*EXERCICE*: Écrivez la suite du recueil de citations sur l'avenir de l'humanité, à partir de sa dernière phrase.

*EXTRAIT DU DOCUMENT*:
%%

Maintenant seules les machines sont inévitables. Je l'ai compris dès le début, quand les
pauvres robots ne savaient même pas parler, jusqu'à la conclusion d'aujourd'hui, où ils
empêchent l'humanité de se détruire. Je n'en verrai pas plus, ma vie est finie. C'est vous qui
verrez la suite de l'histoire. Fin de "I Robot" (Signet, 1950). Ce dialogue est censé se passer
en 2058, entre le Co-ordinateur mondial et Susanne Calvin, robopsychologue.

Joseph Wresinski
Si le misérable nous interroge, s'il nous pose des questions et nous oblige à nous en poser, ce
n'est pas parce qu'il nous demande de ralentir notre marche, mais qu'au contraire il nous
contraint d'aller plus vite et plus loin, de voir infiniment plus grand et d'être plus ambitieux
que nous ne le sommes. Il nous entraîne dans un véritable vertige de remise en cause de
l'humanité. fondateur d'ATD Quart Monde. La violence faite aux pauvres. Igloos, 1968.

Pierre Berger
Où allons-nous ? Personne ne peut le dire, pour la bonne raison que la main invisible nous
dépasse, que nous coopérons, les uns par obligation pour survivre, les autres par devoir,
beaucoup aussi par passion ou par plaisir, à la construction de quelque chose qui est plus
grand que nous. L'âme digitale dépasse radicalement les limites de notre corps, que ce soit
celui de chacun d'entre nous ou le corps global que forme l'ensemble des dix milliards
d'humains qui peuplent la planète. L'hypermonde prend forme. Il exigera de nous de plus en
plus d'humilité. Mais il ne nous demandera pas de nous détruire, bien au contraire. Pendant
longtemps encore, l'âme digitale ne pourra grandir sans la participation de la chair, et nous
rendra au centuple ce que nous lui donnerons.

%%

[Entrées enregistrées]
%%

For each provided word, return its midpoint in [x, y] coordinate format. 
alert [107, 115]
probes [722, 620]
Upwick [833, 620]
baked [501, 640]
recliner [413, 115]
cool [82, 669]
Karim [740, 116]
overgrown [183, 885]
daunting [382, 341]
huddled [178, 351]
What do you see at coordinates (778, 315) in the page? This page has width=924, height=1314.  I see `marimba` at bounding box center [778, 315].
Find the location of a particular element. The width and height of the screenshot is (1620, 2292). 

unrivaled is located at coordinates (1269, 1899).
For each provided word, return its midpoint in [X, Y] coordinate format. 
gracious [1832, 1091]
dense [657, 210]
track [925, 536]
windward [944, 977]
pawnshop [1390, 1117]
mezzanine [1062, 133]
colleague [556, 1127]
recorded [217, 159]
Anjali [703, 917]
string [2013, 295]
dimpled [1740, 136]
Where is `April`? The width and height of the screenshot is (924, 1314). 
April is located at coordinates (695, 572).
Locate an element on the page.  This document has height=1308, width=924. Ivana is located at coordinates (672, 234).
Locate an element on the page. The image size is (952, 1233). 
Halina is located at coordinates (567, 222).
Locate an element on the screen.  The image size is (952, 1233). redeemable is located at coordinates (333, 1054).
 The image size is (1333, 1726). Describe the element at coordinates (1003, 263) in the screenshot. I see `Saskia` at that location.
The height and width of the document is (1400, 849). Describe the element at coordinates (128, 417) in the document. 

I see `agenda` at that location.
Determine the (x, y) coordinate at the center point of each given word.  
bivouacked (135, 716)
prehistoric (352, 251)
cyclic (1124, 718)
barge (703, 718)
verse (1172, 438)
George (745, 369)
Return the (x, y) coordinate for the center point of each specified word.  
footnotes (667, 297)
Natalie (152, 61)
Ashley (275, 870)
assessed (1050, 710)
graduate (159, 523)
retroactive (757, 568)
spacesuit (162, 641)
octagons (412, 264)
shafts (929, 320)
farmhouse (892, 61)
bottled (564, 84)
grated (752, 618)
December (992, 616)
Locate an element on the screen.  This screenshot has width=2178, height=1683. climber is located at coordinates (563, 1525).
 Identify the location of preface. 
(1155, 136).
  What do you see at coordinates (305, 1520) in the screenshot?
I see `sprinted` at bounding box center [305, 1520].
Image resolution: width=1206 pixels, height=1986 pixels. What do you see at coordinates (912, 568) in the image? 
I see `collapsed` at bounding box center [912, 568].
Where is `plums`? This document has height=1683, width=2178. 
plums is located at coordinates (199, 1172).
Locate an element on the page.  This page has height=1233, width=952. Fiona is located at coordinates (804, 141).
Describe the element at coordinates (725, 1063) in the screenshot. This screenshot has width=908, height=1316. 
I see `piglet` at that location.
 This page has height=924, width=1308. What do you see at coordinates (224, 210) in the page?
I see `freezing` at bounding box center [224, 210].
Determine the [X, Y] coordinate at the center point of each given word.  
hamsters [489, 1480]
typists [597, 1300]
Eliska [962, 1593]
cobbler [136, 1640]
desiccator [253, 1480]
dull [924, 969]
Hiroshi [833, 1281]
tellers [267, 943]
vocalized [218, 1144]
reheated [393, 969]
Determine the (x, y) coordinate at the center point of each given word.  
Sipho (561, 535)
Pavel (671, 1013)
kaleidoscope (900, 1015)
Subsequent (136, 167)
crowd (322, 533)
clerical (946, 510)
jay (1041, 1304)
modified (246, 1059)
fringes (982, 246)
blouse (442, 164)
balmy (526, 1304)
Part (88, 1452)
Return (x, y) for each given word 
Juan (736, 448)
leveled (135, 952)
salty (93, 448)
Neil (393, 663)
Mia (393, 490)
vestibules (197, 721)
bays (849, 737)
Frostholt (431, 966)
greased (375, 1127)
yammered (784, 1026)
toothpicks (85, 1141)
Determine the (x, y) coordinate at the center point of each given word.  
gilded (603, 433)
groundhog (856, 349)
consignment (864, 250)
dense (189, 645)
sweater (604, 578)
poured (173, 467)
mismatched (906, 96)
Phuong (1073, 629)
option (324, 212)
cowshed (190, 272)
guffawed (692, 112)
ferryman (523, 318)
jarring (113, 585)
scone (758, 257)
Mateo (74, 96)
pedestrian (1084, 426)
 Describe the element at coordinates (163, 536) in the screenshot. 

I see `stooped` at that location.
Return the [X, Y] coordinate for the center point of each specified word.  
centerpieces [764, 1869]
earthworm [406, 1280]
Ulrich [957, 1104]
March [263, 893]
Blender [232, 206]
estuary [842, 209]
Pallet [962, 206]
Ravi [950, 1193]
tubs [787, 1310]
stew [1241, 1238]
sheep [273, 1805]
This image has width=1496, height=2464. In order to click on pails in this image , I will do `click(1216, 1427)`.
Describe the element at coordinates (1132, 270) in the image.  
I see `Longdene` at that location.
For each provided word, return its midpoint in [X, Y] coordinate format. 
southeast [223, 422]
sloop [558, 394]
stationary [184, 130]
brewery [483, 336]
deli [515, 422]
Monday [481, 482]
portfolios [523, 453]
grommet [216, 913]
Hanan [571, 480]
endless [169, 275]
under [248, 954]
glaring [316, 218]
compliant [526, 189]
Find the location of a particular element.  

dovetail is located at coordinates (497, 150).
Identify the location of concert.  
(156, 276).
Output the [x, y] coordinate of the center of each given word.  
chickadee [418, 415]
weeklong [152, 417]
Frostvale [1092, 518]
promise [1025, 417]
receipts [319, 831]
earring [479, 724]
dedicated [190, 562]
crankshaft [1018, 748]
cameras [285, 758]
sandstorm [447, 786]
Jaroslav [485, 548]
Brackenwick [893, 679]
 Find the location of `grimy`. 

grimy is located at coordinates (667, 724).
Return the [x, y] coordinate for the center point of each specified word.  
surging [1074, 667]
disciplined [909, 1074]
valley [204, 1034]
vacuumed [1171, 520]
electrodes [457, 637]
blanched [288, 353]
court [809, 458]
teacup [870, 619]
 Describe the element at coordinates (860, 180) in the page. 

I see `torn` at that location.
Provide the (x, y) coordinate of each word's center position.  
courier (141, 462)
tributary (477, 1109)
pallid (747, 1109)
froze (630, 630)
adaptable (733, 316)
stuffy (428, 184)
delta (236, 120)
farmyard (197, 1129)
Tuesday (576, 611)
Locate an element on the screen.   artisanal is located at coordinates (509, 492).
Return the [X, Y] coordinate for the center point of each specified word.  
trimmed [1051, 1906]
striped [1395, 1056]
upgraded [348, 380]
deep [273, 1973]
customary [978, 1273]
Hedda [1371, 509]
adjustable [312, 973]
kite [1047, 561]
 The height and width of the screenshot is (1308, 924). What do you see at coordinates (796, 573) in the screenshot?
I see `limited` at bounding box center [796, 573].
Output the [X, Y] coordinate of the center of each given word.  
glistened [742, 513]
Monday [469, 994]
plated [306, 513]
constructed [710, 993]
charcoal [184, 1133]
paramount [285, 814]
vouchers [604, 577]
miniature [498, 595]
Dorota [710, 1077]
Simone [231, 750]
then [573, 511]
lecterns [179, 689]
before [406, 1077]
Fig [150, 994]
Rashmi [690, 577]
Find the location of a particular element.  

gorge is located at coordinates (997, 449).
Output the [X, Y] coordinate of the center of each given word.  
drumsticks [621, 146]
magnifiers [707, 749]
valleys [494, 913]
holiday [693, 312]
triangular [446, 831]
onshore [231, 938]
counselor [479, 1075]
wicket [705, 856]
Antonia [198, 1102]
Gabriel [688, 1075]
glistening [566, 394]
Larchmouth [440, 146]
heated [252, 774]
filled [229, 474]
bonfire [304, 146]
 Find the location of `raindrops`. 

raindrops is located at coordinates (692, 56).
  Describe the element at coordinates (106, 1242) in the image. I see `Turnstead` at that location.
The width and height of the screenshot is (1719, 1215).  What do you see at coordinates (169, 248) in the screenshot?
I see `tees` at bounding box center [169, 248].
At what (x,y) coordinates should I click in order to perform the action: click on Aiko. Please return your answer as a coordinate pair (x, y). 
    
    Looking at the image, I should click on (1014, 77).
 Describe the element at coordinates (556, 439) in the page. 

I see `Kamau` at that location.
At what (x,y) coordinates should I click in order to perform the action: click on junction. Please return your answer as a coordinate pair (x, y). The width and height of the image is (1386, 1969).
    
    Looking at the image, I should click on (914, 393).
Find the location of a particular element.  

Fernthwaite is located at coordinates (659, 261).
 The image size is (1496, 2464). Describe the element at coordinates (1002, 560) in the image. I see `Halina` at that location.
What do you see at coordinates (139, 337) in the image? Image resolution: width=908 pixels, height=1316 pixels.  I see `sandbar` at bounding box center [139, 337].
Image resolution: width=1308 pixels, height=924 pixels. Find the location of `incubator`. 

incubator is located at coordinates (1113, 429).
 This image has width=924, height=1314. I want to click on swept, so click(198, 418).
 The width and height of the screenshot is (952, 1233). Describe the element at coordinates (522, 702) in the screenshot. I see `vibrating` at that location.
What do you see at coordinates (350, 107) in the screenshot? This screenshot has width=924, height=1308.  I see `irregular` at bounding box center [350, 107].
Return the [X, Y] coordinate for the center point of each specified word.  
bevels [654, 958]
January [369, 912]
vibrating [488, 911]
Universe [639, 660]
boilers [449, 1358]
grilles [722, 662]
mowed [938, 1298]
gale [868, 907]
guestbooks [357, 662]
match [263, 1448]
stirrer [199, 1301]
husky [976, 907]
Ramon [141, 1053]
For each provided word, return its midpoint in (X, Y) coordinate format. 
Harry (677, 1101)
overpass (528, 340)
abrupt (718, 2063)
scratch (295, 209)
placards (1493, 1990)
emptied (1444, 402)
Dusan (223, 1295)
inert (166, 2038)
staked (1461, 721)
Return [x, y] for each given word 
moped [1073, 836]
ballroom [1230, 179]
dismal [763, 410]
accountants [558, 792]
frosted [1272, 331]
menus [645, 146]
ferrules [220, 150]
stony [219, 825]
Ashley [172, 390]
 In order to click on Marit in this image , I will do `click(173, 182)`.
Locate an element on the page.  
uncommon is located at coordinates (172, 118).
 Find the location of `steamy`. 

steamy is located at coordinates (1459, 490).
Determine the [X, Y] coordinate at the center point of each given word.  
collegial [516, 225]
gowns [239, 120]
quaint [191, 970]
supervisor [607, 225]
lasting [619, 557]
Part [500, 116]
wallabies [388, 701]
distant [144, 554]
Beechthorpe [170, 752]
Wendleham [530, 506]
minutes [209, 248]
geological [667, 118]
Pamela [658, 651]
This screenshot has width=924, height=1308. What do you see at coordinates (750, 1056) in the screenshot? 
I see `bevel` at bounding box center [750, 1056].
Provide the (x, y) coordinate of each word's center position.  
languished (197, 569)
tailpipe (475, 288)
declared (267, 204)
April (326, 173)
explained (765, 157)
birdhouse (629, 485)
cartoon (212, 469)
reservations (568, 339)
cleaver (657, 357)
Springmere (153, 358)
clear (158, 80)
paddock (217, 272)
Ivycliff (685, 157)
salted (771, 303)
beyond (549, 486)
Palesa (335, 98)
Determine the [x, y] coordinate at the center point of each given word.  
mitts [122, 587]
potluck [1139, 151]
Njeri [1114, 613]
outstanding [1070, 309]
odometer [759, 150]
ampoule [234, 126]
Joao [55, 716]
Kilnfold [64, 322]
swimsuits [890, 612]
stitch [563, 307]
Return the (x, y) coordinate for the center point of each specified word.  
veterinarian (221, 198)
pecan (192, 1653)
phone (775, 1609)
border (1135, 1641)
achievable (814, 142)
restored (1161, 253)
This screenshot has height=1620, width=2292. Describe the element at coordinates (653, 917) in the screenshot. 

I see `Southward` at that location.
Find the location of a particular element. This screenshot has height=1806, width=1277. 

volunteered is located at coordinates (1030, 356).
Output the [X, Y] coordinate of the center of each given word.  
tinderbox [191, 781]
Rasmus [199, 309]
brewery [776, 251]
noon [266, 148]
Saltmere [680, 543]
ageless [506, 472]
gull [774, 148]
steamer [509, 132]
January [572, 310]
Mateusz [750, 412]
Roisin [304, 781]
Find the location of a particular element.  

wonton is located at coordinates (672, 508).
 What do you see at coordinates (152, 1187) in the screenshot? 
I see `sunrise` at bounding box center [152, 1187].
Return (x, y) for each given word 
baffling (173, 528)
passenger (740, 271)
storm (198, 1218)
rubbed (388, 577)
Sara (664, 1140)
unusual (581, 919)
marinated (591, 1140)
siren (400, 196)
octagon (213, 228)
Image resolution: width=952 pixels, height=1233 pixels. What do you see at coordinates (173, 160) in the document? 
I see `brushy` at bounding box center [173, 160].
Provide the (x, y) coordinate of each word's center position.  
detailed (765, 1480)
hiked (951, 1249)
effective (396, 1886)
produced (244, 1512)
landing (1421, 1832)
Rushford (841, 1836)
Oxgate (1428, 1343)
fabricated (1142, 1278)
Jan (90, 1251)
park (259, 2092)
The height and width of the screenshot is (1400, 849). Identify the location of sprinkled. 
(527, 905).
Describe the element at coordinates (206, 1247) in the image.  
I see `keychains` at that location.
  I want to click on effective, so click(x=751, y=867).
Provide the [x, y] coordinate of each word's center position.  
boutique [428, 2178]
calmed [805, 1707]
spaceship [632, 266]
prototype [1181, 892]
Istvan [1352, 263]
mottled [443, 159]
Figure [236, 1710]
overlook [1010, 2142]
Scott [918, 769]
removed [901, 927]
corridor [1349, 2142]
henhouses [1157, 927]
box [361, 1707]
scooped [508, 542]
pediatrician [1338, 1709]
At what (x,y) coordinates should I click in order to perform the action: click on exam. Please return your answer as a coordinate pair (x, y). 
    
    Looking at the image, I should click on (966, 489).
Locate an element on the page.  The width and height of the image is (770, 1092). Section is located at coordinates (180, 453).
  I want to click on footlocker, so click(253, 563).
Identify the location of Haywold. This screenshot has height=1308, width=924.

%%

*RÉPONSE CI-DESSOUS*:
Peut-être, un jour, ces corps mêmes seront-ils tellement dépassés qu'il faudra renoncer à eux
pour nous incarner dans de nouvelles formes matérielles. Elles ressembleront sans doute aussi
peu aux ordinateurs d'aujourd'hui qu'aux bipèdes qui parvinrent à les construire. Mais ce
temps est loin devant nous. Plusieurs générations humaines nous en séparent. Rien ne garantit
que cela sera un bien pour nous. D'autres Auschwitz hélas ! nous attendent peut-être. Mais
rien ne prouve non plus que de telles autodestructions seront nécessaires pour passer dans la
phase suivante de développement de l'âme digitale. Le pire n'est jamais sûr. Et, depuis que le
monde est monde, les porteurs d'espérance ont toujours eu une meilleure âme que les
pleurnichards. N'ayons pas peur !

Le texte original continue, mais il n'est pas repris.